───── DATA PROVIDED

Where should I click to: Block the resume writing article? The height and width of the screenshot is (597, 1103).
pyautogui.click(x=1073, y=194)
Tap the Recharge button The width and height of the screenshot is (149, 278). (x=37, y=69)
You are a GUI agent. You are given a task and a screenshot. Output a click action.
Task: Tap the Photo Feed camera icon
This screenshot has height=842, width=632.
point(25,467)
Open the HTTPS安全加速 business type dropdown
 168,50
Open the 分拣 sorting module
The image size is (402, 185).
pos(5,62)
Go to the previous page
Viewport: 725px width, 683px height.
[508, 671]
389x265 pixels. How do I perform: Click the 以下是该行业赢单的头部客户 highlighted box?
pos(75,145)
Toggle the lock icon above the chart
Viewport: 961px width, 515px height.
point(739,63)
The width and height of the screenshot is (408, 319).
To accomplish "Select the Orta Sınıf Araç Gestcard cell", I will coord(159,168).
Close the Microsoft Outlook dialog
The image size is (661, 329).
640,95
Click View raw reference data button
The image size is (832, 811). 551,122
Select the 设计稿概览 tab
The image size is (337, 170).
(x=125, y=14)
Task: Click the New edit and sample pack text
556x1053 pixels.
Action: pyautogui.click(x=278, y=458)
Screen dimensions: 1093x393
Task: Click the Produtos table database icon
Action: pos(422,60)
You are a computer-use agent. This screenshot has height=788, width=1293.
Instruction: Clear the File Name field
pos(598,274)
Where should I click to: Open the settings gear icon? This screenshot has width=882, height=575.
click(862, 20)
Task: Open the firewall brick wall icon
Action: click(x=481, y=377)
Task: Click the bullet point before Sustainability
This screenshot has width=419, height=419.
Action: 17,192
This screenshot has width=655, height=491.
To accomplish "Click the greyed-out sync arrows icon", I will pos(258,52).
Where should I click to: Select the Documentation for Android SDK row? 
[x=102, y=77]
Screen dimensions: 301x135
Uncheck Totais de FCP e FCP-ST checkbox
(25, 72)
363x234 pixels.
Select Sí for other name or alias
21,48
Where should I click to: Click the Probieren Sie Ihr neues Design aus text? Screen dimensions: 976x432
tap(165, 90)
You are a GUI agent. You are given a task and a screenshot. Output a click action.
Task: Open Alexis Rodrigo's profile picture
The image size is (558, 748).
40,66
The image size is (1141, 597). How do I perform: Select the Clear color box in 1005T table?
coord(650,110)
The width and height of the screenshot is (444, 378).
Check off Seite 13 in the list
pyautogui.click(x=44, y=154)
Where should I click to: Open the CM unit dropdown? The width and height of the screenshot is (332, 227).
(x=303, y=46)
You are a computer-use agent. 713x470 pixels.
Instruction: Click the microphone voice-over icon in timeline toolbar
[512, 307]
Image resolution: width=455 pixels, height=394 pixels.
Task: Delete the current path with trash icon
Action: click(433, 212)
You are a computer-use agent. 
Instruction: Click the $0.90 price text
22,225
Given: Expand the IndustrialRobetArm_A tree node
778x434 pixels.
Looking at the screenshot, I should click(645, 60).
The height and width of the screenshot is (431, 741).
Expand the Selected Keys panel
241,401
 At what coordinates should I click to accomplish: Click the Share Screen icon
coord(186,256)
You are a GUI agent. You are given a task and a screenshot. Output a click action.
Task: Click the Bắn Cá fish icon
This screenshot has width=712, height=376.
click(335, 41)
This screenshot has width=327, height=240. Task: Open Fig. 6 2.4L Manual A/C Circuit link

──────────

● WHAT IS NEEDED
In the records above, find the lines holding "computer". Copy each one.

● ANSWER TO THIS PROBLEM
You are a computer-use agent. This screenshot has height=788, width=1293.
You are a computer-use agent. 713x470 pixels.
You are a computer-use agent. 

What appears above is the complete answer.